Çevre talanını, fındık üretiminde yaşanan sorunlar; fındığa dadanan kokarcanın üreticiye ne kadar zarara uğrattığı ve hükümet ve yereldeki yetkillerin nasıl seyirci kaldıklarını anlatıyorlar…
Karadeniz bölgesinde sorun haline geldiğini, birçok HES projesinin olduğunu, bunun yanında taş ocakları ve altın, maden arama çalışmaları hızla devam ediyor…
Doğa kirletilmesi ve zehirlenmesi hızla kar amaçlı şirketlere peşkeş çekildiğini ifade ediyorlar.
En önemlisi ise sohbet ettiğim herkes şöyle ifade etti;
“… Belediyemiz de şirket gibi yönetiliyor…”
Bende geçmişin ayak izlerinin peşine düştüm.

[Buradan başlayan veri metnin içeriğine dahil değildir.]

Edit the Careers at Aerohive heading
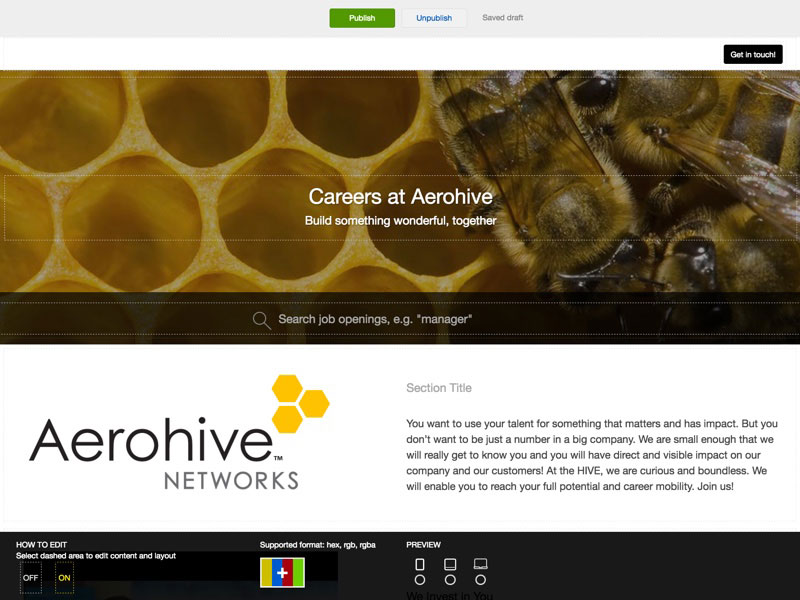Viewport: 800px width, 600px height. tap(400, 197)
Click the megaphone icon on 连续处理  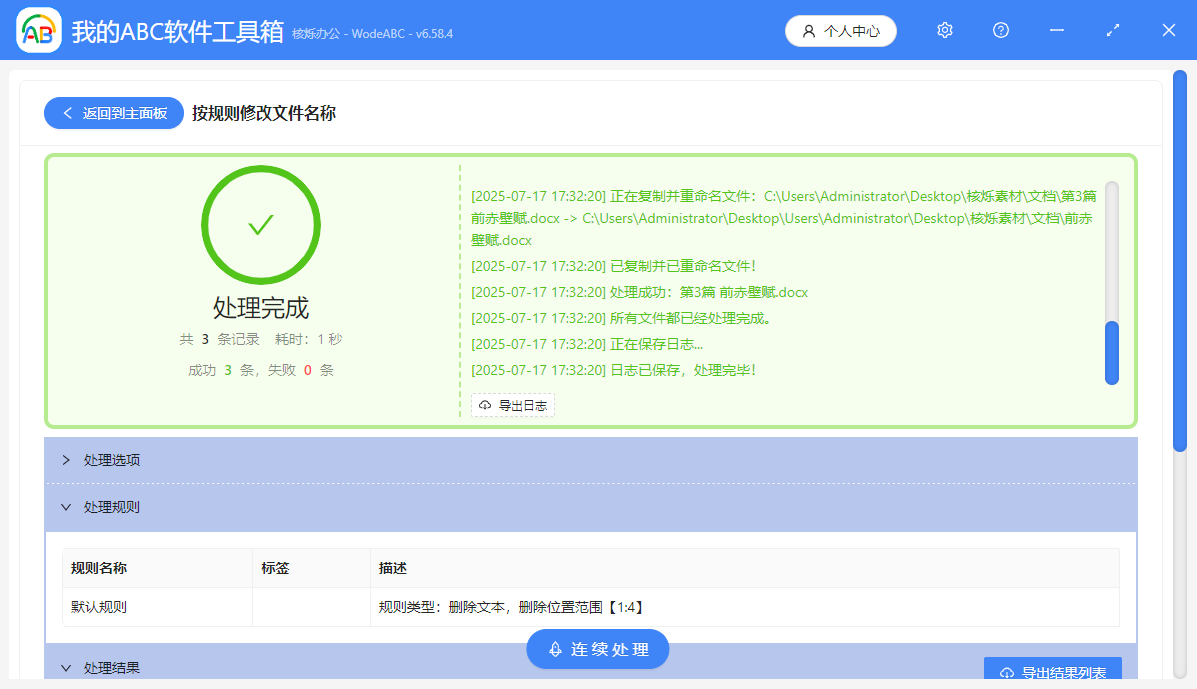click(x=554, y=648)
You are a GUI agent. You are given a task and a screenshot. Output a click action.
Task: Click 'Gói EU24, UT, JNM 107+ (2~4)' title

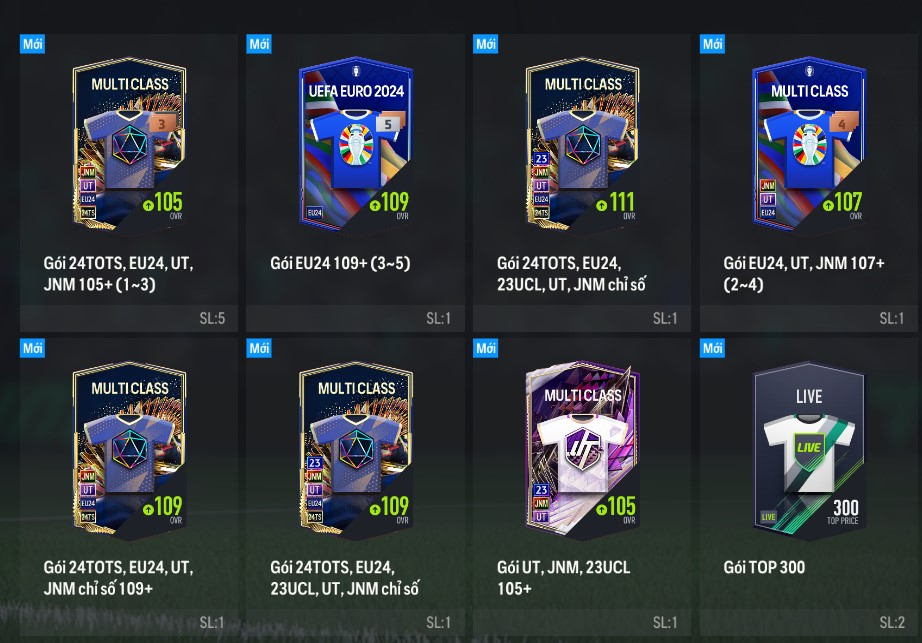[x=804, y=273]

Yolları kaldırımları adımlarken aklımdan devrimcilerin o dönem yarattığı ve verdiği mücadelenin ayak izlerin peşinden giderek Terzi Fikri’yi mezarında ziyaret ettim. Dersim Munzur’dan su ve Munzur’un kızıllığından selam götürdüm.
Terzi Fikri’ye hürmet dolu duygularımı, onun ebedi yattığı yere bıraktım.
Ölümcül bir dünyada sadece iz bırakanlar kalır geride…
Bundandır ki; Terzi Fikri Ölümsüzdür.